I have followed the tutorial for installing uvesafb. However when I boot up the machine I get a very ugly crash with a line after trace: Kernel panic not syncing - attempted to kill init!

The grub boot line looks like this: 

kernel /kernel-2.6.25-gentoo-r4 /root=/dev/sda4 video=uvesafb:1280x1024-32,mtrr:3,ywrap CONSOLE=/dev/tty1

Of course if I put video=uvesafb:off it will boot.

Any advice?

----------

## lbalan79

Bump. 

Also deserves to be noted the system is an amd64 and the kernel is manually compiled. If someone wants to take a look through the kernel config file I will gladly post it.

Thank you

----------

## yabbadabbadont

Aren't you supposed to be using an initrd (initramfs) image when you use uvesafb?  I'm pretty sure that you have to.  In which case, your "root=" parameter is wrong and you are missing something like "real_root=".  Maybe you should check the guide again to see if you missed some steps.

----------

## ppurka

 *yabbadabbadont wrote:*   

> Aren't you supposed to be using an initrd (initramfs) image when you use uvesafb?  I'm pretty sure that you have to.  In which case, your "root=" parameter is wrong and you are missing something like "real_root=".  Maybe you should check the guide again to see if you missed some steps.

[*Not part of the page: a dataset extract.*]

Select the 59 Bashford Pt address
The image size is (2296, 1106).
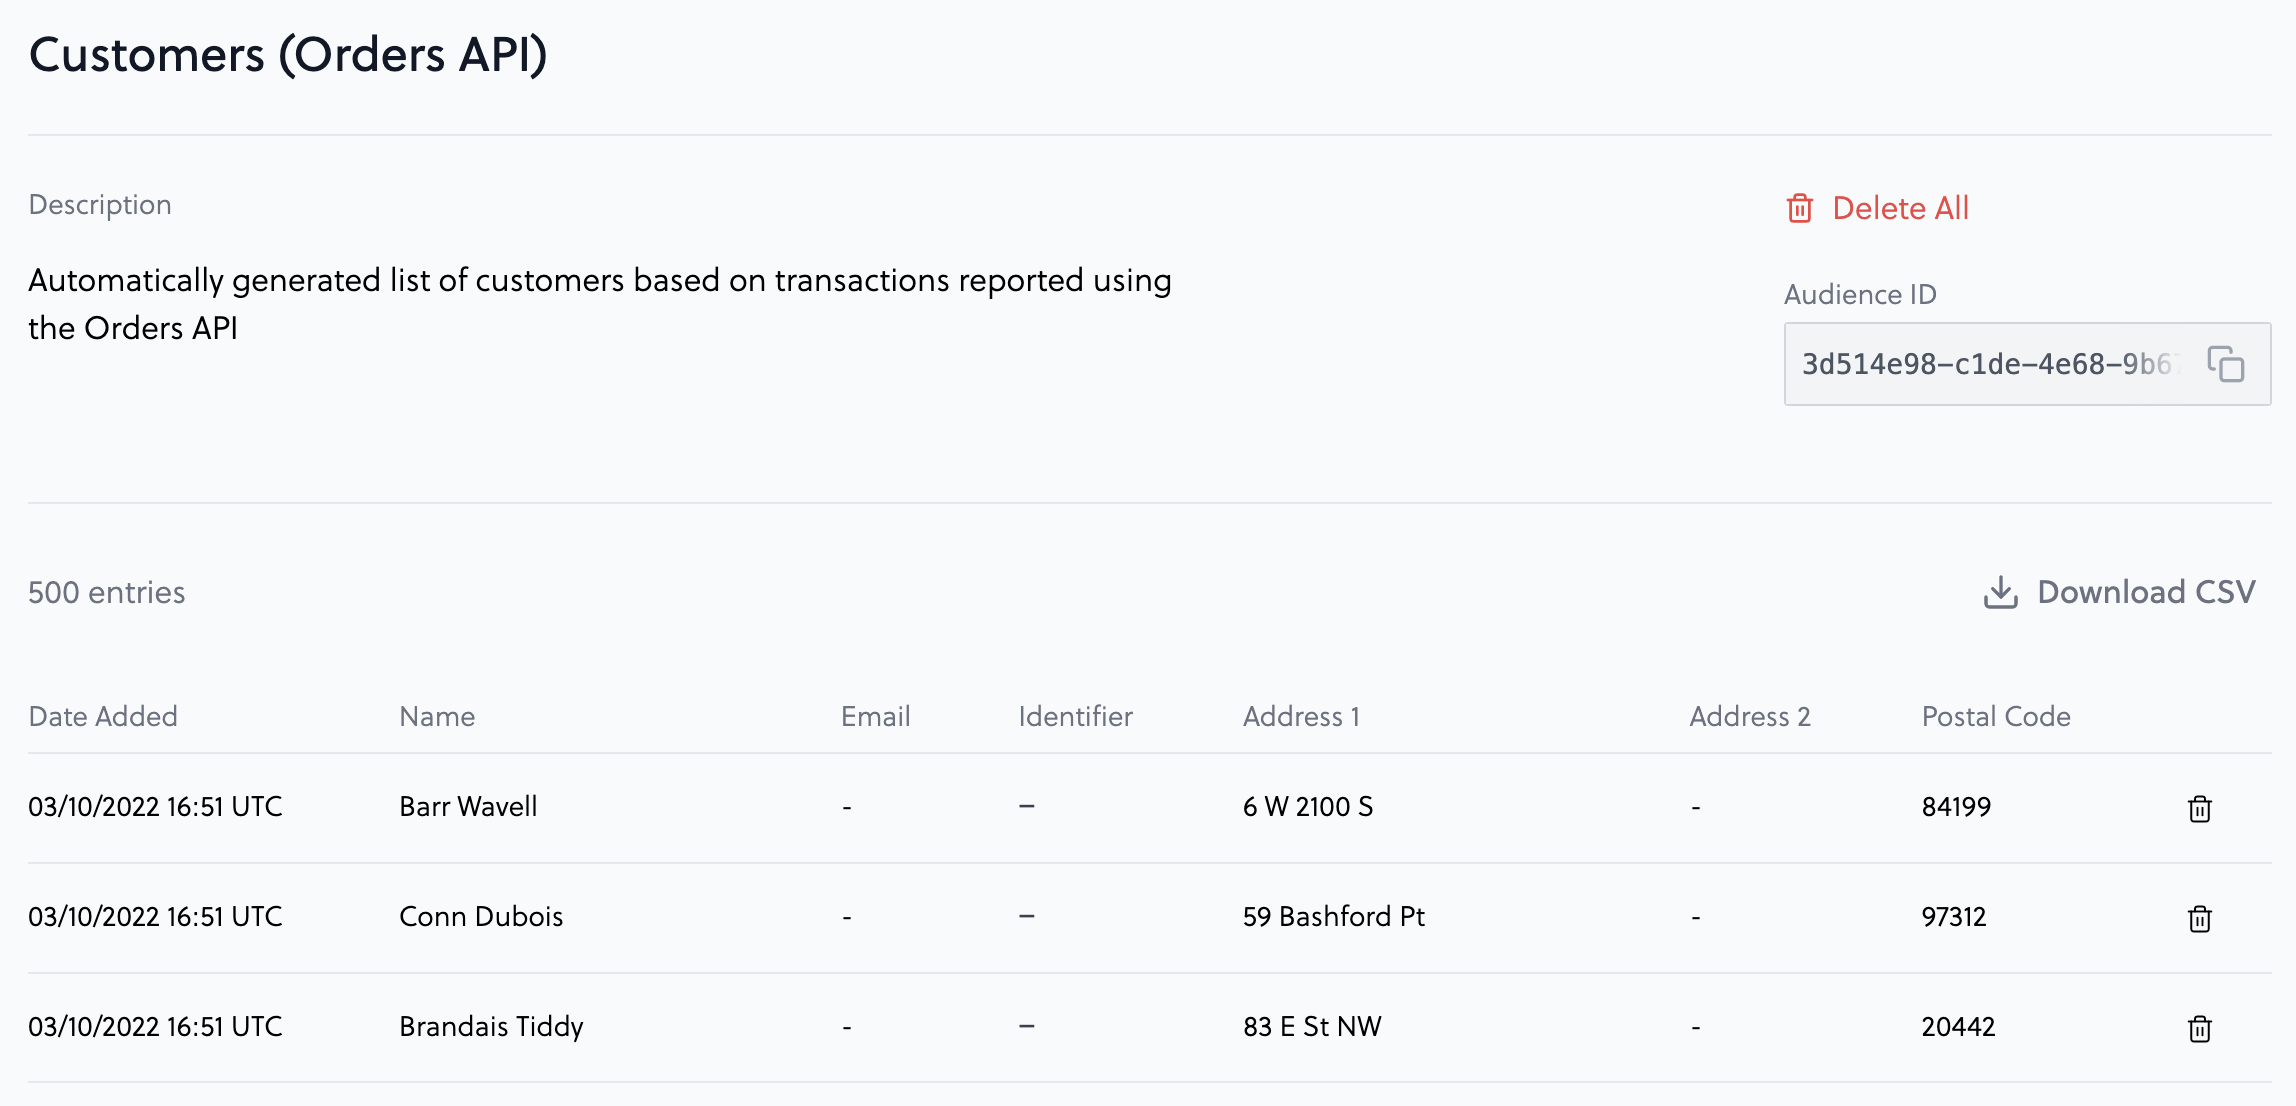1334,916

 You need an initramfs only if you want a splash screen at the very beginning of the boot sequence. Otherwise, you will have to wait for the kernel to load and a few seconds after that the splash screen starts up.

----------

## yabbadabbadont

 *Quote:*   

> kernel /kernel-2.6.25-gentoo-r4 /root=/dev/sda4 video=uvesafb:1280x1024-32,mtrr:3,ywrap CONSOLE=/dev/tty1

 

If "/root=" is not a typo on your part when you made your post, then that is most likely your problem.

Edit: Well, maybe not.  It wouldn't explain why it boots when you turn off uvesafb...

@ppurka: thanks for the information.

----------

## lbalan79

Yes. I have tried both with / and without in the grub starting line. My guess would be that the initramfs referenced in the kernel and generated by v86d emerge is not really compatible with 2.6.25 and amd64 platforms. Not sure though because I recompiled klibc, the kernel and reemerged v86d multiple times: same effect.

----------

## lbalan79

I have played with this problem a little more and still no breakthrough. 

So to offer more insight, I have tried both compiling v86d 0.1.5 which is amd64 masked and v86d 0.1.3-r1 which is marked as stable.

----------